STATED PROBLEM
Reproduce each of the following records word for word, leaving out the pictures.

DATA PROVIDED
>>>
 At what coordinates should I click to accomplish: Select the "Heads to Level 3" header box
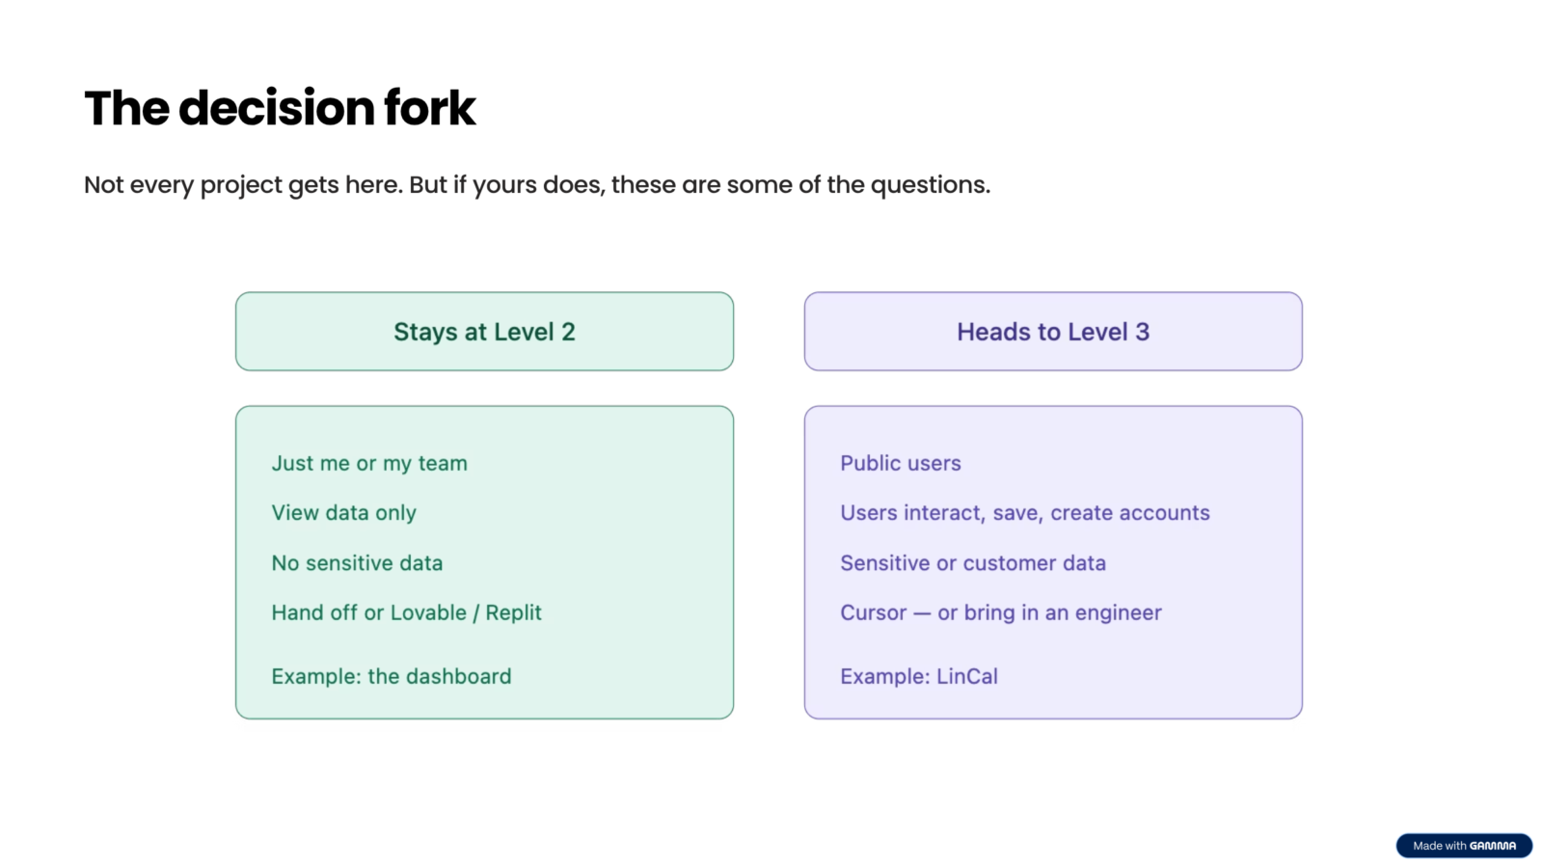pyautogui.click(x=1053, y=332)
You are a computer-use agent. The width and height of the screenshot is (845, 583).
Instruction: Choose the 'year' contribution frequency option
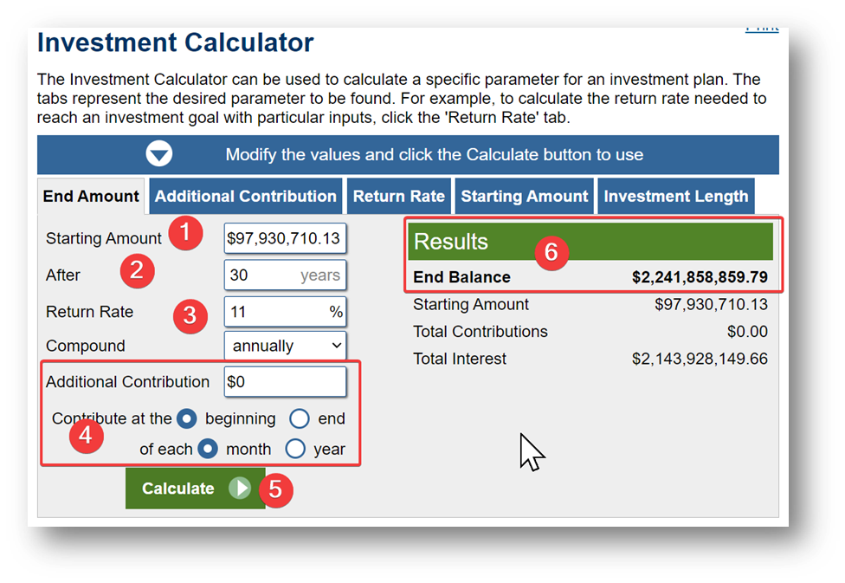click(296, 449)
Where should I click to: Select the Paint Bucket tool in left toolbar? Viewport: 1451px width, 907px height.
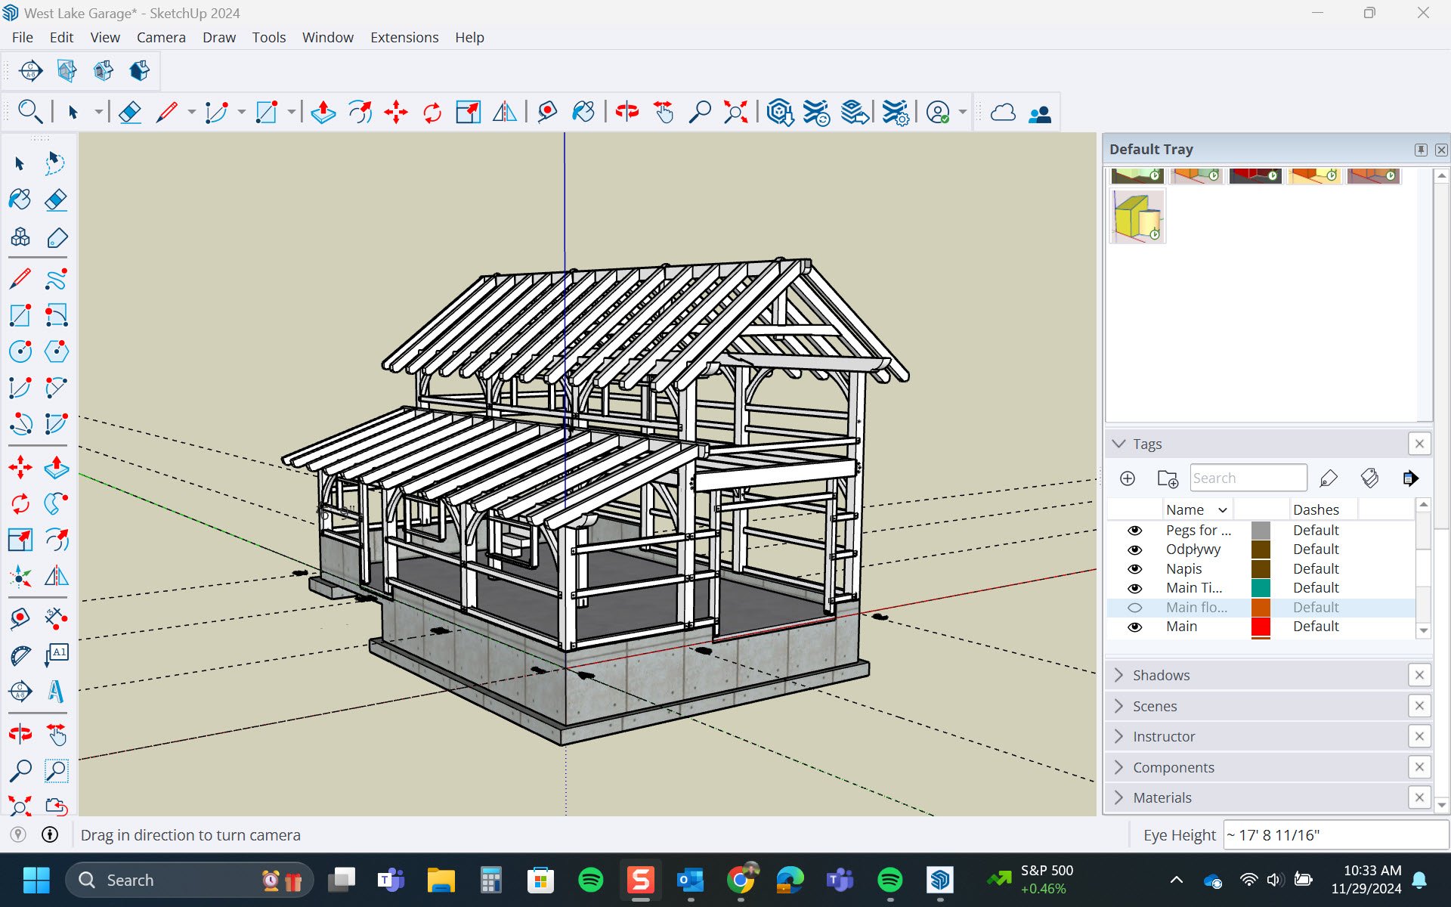[x=20, y=200]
<<<
FINAL RESULT
 At what coordinates should I click to accomplish: Select the "Heads to Level 3" header box
pyautogui.click(x=1053, y=332)
You are a computer-use agent. The width and height of the screenshot is (845, 583).
Instruction: Choose the 'year' contribution frequency option
click(296, 449)
Where should I click to: Select the Paint Bucket tool in left toolbar? Viewport: 1451px width, 907px height.
[x=20, y=200]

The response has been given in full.